***** Texto proporcionado
IX EL MÉTODO DE LA METAFÍSICA

 

hay que retener esta última consecuencia, porque de ella deriva, como veremos en seguida, el método de la metafísica. Y conviene advertir desde luego que esta expresión debe entenderse, no en el sentido de que la metafísica tiene un método, sino en el de que lo es, puesto que es un camino hacia la realidad misma. Se trata, pues, de precisar en qué consiste ese método que es la metafísica.

 

Recuérdese que la dificultad principal, apuntada al final del capítulo VII, es la tradicional identificación del ser con el lógos. Desde Platón, si se apuran las cosas ya desde Parménides, se han definido —más o menos subrepticiamente— de manera recíproca. ¿Cómo es posible para el pensamiento trascender el ser, derivar el ser? La predicación está fundada sobre la identidad y la permanencia. Como otras veces he mostrado en detalle, cuando digo A es Β, Α funciona dos veces: primero cuando digo A, después cuando digo de él que es B, porque este Β es el Β de A; con otras palabras, el A inicial tiene que ser el mismo que es B; A tiene que ser uno y permanente; de ahí la dificultad de predicación acerca de todo lo viviente, y en rigor de todo lo que es real, ya que toda realidad, y de modo eminente la que es viva, es esencialmente inexacta.

 

La realidad aparece como consistencia o "talidad": ser real significa ser tal realidad. Ahora bien, la forma tradicional del conocimiento ha sido la explicación, explicatio, despliegue de los componentes elementales de una realidad. Como durante siglos ha interesado sobre todo el manejo de las cosas —manejo con las manos, en sentido literal (técnica) o manejo mental (ciencia)—, la idea del conocimiento se ha fundado en la reducción: reducción de lo compuesto a sus elementos simples, reducción del efecto a sus causas, reducción, en el mejor de los casos, de lo principiado a su principio. Cuando conozco el mecanismo de esta reducción puedo, a la inversa, componer la cosa compleja partiendo de sus elementos, deducir el efecto de su causa, derivar lo principiado de su principio, en una pa­labra, manejar estas realidades en todos sentidos.

 

Sólo falta que esto sea suficiente. En todo caso, la reducción me lleva de la cosa que quiero conocer a otra; se dirá que ésta es más importante, porque es elemento, causa o principio; sí, pero es otra; es decir, a cambio de ella me quedo sin la primera, sin la primaria. Si ésta no me interesa por sí misma, sino sólo su manejo, por ejemplo su producción, dirección, previsión, medida, etc., no hay dificultad. La dificultad comienza cuando no puedo renunciar a la realidad primaria, cuando ésta se me presenta como incanjeable, insustituible, en suma, irreductible. Piénsese, para tomar un ejemplo sencillísimo, en un color: el verde de la túnica de San Juan del Greco; se me puede explicar ópticamente la longitud de onda de todas las vibraciones cromáticas que lo producen; se me puede explicar igualmente con qué mezclas de especies químicas se obtiene en la paleta; todo eso es excelente si lo que me interesa es "localizar" ese color, situarlo con precisión en una escala, reproducirlo; todas esas explicaciones son válidas para un ciego; pero si lo que me importa es el color mismo, como le sucede al pintor o al contemplador del cuadro, todo eso no me sirve de nada; lo único es abrir los ojos y verlo; entonces tengo delante ese color en su mismidad, en su propia, irreductible realidad de tal color.
**********
***** Contenido del conjunto
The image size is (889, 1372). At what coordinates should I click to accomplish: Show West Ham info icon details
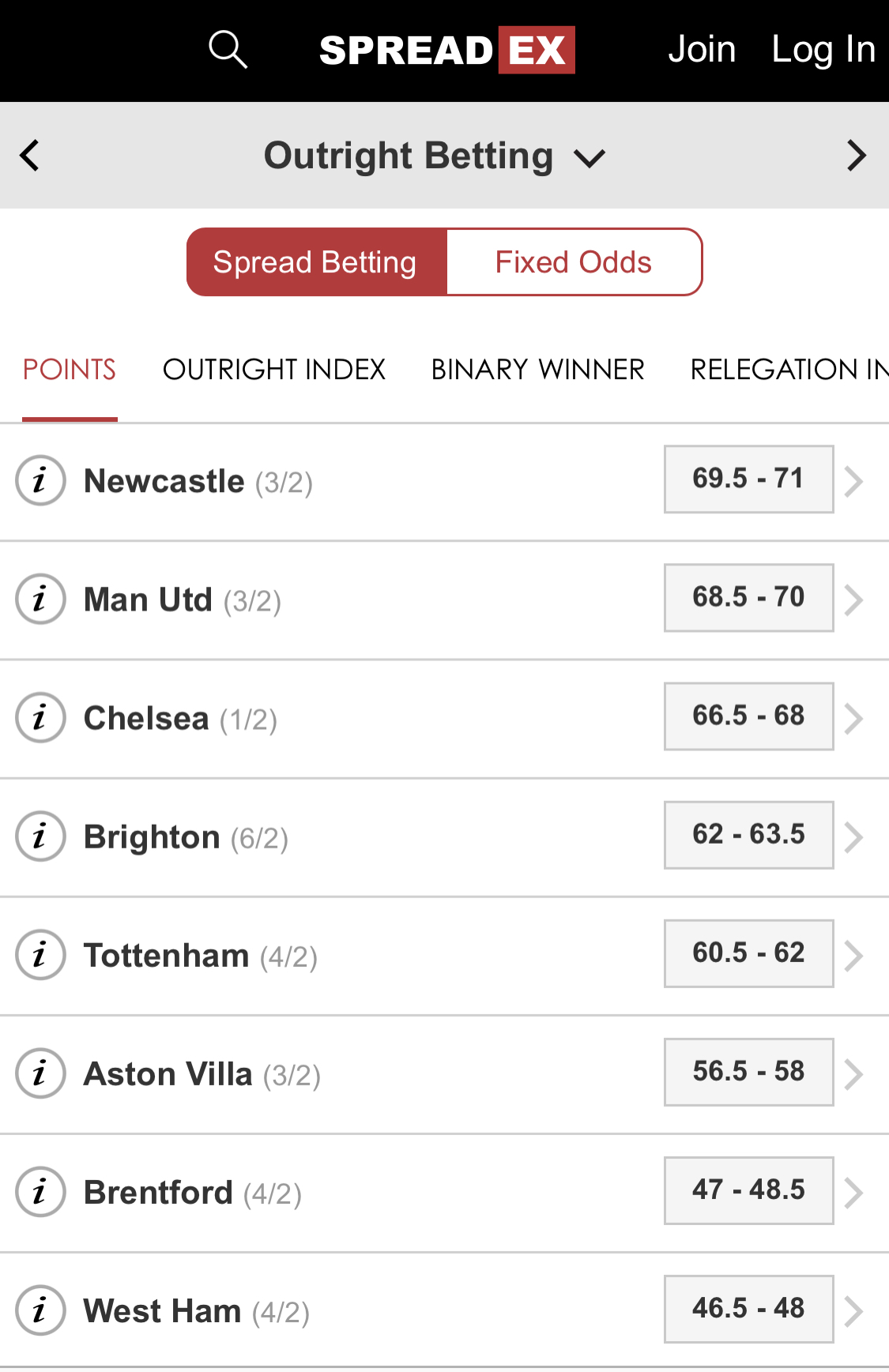click(x=40, y=1310)
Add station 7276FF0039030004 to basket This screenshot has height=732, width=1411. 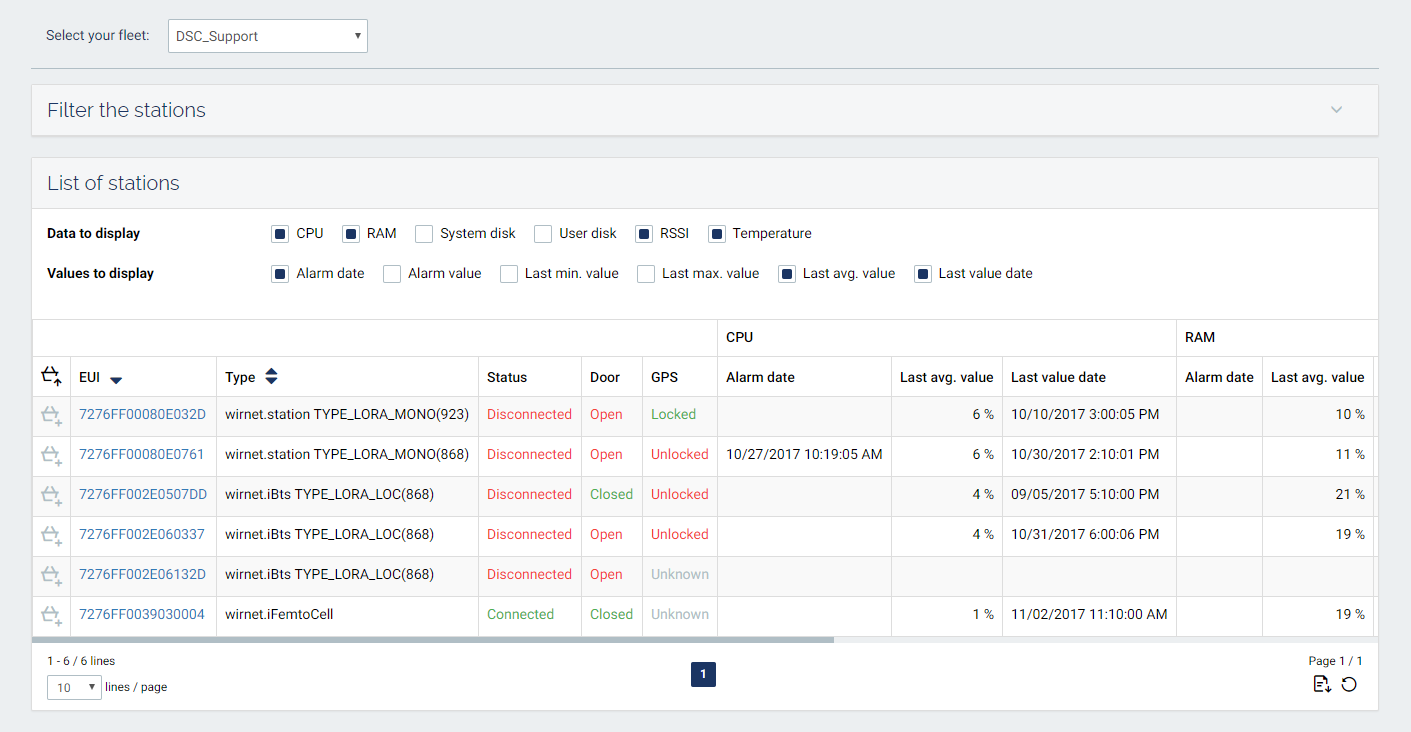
**********
*Tareas pendientes*.
(a) Responde, según el texto sobre el método de la metafísica:
(i) Si se apuran las cosas, ¿desde qué pensador se han definido de manera recíproca el ser y el lógos?
(ii) ¿En qué se ha fundado la idea del conocimiento?
(iii) ¿Qué color se toma como ejemplo sencillísimo?
(b) Reproduce sin cambios el fragmento del texto sobre el método de la metafísica que se abre con las palabras que contienen "La realidad aparece" y se cierra con "en todos sentidos.".
Los datos no guardan relación con el texto sobre el método de la metafísica.

*Respuestas por tarea*.
(a)
(i) Desde Parménides.
(ii) En la reducción.
(iii) El verde de la túnica de San Juan del Greco.

(b)
La realidad aparece como consistencia o "talidad": ser real significa ser tal realidad. Ahora bien, la forma tradicional del conocimiento ha sido la explicación, explicatio, despliegue de los componentes elementales de una realidad. Como durante siglos ha interesado sobre todo el manejo de las cosas —manejo con las manos, en sentido literal (técnica) o manejo mental (ciencia)—, la idea del conocimiento se ha fundado en la reducción: reducción de lo compuesto a sus elementos simples, reducción del efecto a sus causas, reducción, en el mejor de los casos, de lo principiado a su principio. Cuando conozco el mecanismo de esta reducción puedo, a la inversa, componer la cosa compleja partiendo de sus elementos, deducir el efecto de su causa, derivar lo principiado de su principio, en una pa­labra, manejar estas realidades en todos sentidos.